PROBLEM:
Below are lines of data; restate word for word those running from the line containing "You are a computer-use" to the line containing "Instruction: Select the Pencil drawing tool", inclusive, and no others.

DATASET:
+ + +
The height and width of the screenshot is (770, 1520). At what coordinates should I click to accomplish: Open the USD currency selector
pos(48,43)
+ + +
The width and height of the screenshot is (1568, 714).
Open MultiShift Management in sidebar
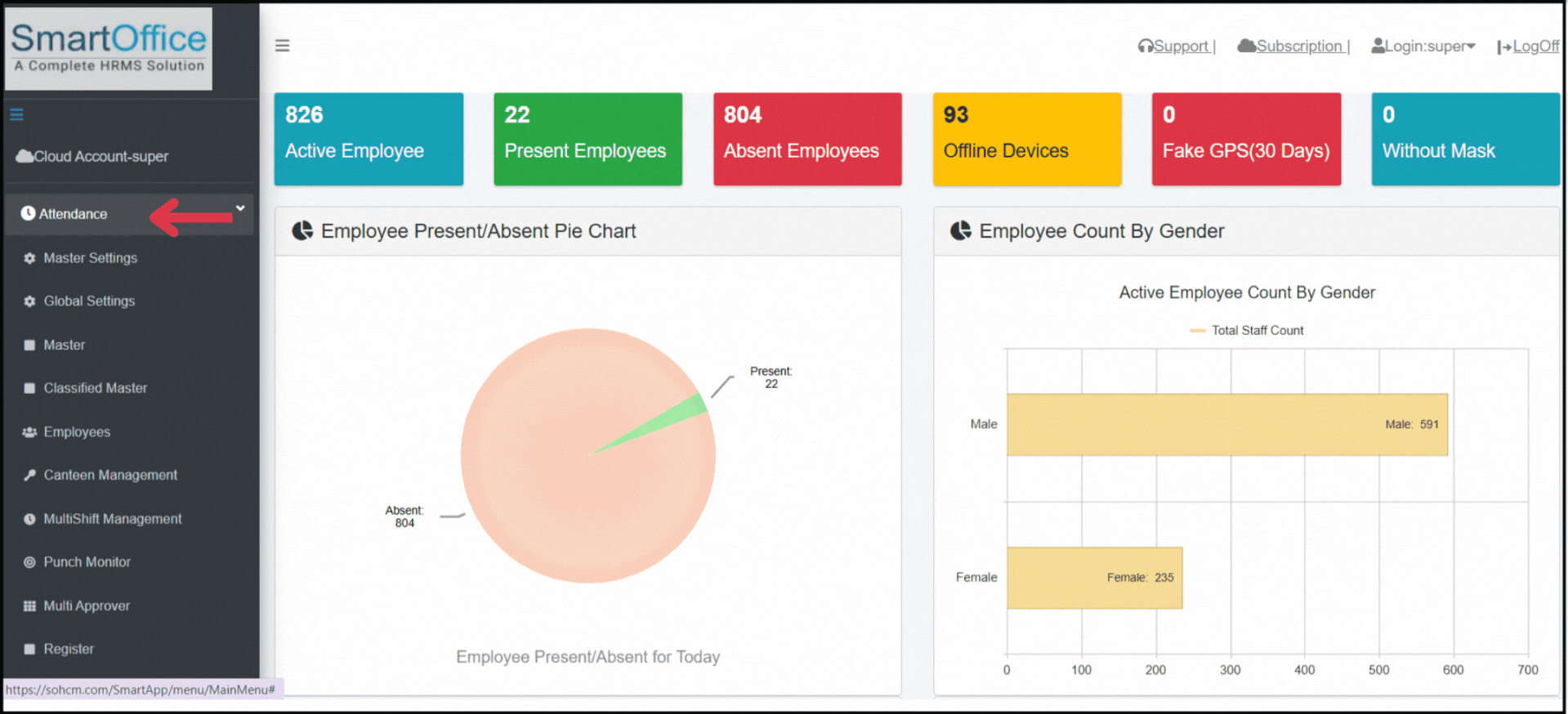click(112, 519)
+ + +
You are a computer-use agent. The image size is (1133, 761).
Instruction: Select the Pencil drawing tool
+ + +
OUTPUT:
You are a computer-use agent. The image size is (1133, 761).
Instruction: Select the Pencil drawing tool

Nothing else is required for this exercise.